Now I'm not a scientist, and I don't need extensive scientific studies to convince me that air pollution is bad for all forms of life. So all I can say to a study like this is "well, duh." However, I do understand that backing up our claims with sound scientific research only furthers our cause, and for some people, this is the only way they will be convinced.

Yesterday I spent the afternoon at our state capitol listening to legislators debate various bills and resolutions, some of which directly apply to this argument for clean air. There is currently a bill being reviewed by a Montana State Senate committee, which would set the same emission standards for automobiles sold in Montana as those in California and about 14 other states. [These laws are not in force in these states because the EPA, under the direction of the Bush administration, stopped them, but they are currently under review by the EPA under the new administration and will likely go into effect soon.] This legislation is seen as the most cost-efficient way for the state to clean up its air. As an added bonus, the vehicles sold under this law would be more fuel-efficient and thus less expensive to use, saving the consumer money in the long run. And for those who just have to have their big rigs, there are exemptions for trucks and some SUVs.

The prospect of cleaner air is reason enough for me to support these types of laws. And, as science has now proven, cleaner air is good for us. Who wouldn't want to add five more months to her/his life?

Thursday, January 29, 2009

Amputated Lives

Alison Johnson graduated summa cum laude from Carleton College and went on to receive a master's degree in mathematics at the University of Wisconsin. She also studied at the Sorbonne in Paris on a National Science Foundation Fellowship. Alison was thirty-five years old when she developed chemical sensitivities. When her three daughters began showing signs of chemical sensitivity in their early teens, she became an outspoken advocate for the chemically sensitive through documentary films, books and articles and lobbying members of Congress.

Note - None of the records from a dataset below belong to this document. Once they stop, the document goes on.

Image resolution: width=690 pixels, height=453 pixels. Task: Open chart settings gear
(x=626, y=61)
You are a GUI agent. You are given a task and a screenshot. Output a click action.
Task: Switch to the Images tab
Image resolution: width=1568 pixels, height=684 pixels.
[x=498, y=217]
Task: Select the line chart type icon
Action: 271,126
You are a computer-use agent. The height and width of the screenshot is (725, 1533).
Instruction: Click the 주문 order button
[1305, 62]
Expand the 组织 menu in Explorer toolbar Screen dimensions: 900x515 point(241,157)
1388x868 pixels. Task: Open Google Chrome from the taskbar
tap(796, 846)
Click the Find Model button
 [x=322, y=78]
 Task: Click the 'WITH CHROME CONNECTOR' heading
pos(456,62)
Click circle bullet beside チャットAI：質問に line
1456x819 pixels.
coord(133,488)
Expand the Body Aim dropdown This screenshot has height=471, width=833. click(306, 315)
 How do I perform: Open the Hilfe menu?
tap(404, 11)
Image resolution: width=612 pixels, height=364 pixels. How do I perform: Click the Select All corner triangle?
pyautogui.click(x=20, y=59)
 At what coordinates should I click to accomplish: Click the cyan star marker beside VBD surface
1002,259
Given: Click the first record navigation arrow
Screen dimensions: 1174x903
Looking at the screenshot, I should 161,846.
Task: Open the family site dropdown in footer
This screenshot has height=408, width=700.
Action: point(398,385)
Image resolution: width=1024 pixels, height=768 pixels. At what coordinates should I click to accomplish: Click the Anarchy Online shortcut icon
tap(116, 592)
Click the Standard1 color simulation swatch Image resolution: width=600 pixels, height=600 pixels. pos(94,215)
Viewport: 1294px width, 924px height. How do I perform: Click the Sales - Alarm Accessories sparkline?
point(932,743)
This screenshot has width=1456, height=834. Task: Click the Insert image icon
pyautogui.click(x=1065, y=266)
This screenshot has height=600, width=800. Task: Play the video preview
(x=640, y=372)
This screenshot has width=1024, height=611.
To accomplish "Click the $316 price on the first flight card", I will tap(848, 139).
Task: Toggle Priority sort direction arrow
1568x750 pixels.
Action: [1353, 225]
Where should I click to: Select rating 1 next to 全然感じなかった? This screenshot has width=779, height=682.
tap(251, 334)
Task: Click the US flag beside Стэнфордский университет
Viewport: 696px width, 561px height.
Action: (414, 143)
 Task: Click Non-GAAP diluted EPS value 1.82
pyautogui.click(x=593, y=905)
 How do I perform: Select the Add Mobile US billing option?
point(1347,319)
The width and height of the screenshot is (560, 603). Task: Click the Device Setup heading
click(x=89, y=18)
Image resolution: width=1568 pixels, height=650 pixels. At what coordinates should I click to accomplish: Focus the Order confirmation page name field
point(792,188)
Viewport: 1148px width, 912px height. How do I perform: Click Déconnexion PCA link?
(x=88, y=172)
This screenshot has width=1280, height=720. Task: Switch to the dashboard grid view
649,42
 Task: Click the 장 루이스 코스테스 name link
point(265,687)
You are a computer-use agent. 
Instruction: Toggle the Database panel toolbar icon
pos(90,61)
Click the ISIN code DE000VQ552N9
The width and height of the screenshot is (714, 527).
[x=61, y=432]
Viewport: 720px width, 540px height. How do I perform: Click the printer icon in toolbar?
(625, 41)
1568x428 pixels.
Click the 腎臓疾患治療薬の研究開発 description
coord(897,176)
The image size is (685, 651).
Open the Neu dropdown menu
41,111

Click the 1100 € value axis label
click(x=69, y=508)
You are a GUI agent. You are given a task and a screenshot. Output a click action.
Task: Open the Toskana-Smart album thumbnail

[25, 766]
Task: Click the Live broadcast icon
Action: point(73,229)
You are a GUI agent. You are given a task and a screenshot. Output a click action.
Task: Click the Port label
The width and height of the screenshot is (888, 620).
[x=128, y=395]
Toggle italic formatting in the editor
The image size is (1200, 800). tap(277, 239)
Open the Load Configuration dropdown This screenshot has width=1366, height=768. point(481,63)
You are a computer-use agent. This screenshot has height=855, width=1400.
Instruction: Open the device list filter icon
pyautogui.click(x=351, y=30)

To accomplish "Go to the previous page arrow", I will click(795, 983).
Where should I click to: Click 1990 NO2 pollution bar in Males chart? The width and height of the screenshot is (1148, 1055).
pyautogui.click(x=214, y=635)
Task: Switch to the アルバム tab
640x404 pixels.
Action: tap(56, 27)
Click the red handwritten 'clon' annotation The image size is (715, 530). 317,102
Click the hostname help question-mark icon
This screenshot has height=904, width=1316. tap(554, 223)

In her most recent book, Amputated Lives: Coping with Chemical Sensitivity, Alison Johnson discusses the causes and consequences of chemical sensitivity in the twenty-first century. In the preface to the book, Ms Johnson states, "All my books and documentaries have had a central goal in mind--to convince readers and viewers that chemical sensitivity is real and is devastating far too many lives."

About the first third of Amputated Lives describes the causes and symptoms of chemical sensitivity, with whole chapters devoted to veterans of the Gulf War, survivors of the World Trade Center disaster and "Katrina's Toxic Aftermath." The rest of the book is a compilation of individual stories of people with chemical sensitivity.

Warning: this book will make you angry and it will break your heart. I would not call Johnson an emotional writer, but she is obviously passionate about her subject, and she doesn't pull any punches. Particularly in the personal story section, she lets the stories speak for themselves, and that they do very well.

Order information, along with more information about the author and her other works, can be found at The book can be ordered for $15.00 plus $3.00 s/h. If you want a single copy, you can send a check for $18.00 to MCS Information Exchange, 4 Wren Drive, Topsham, ME 04086. The order information also includes, "If you are facing severe financial difficulties, you may inquire about a discount." Clearly, Alison Johnson's only motive in writing and publishing this book is to educate people. As a publisher myself, I can tell you that she isn't even covering her expenses with what she is charging.

I am hoping in the near future to purchase an entire box of these books and distribute them to family and friends. In the meantime, I just have to tell people about this valuable contribution to the MCS community and the voice of warning it presents to people who are not yet chemically sensitive.

Thursday, January 22, 2009

Sewing and Crafts

I've been buried in a sewing project this week (piles of red satin for a Valentine wedding). Just as I was wondering if there were more chemically and environmentally friendly sewing products, I received my daily email from The Canary Report ( ), which contained a post with links to online sources for organic sewing and craft products.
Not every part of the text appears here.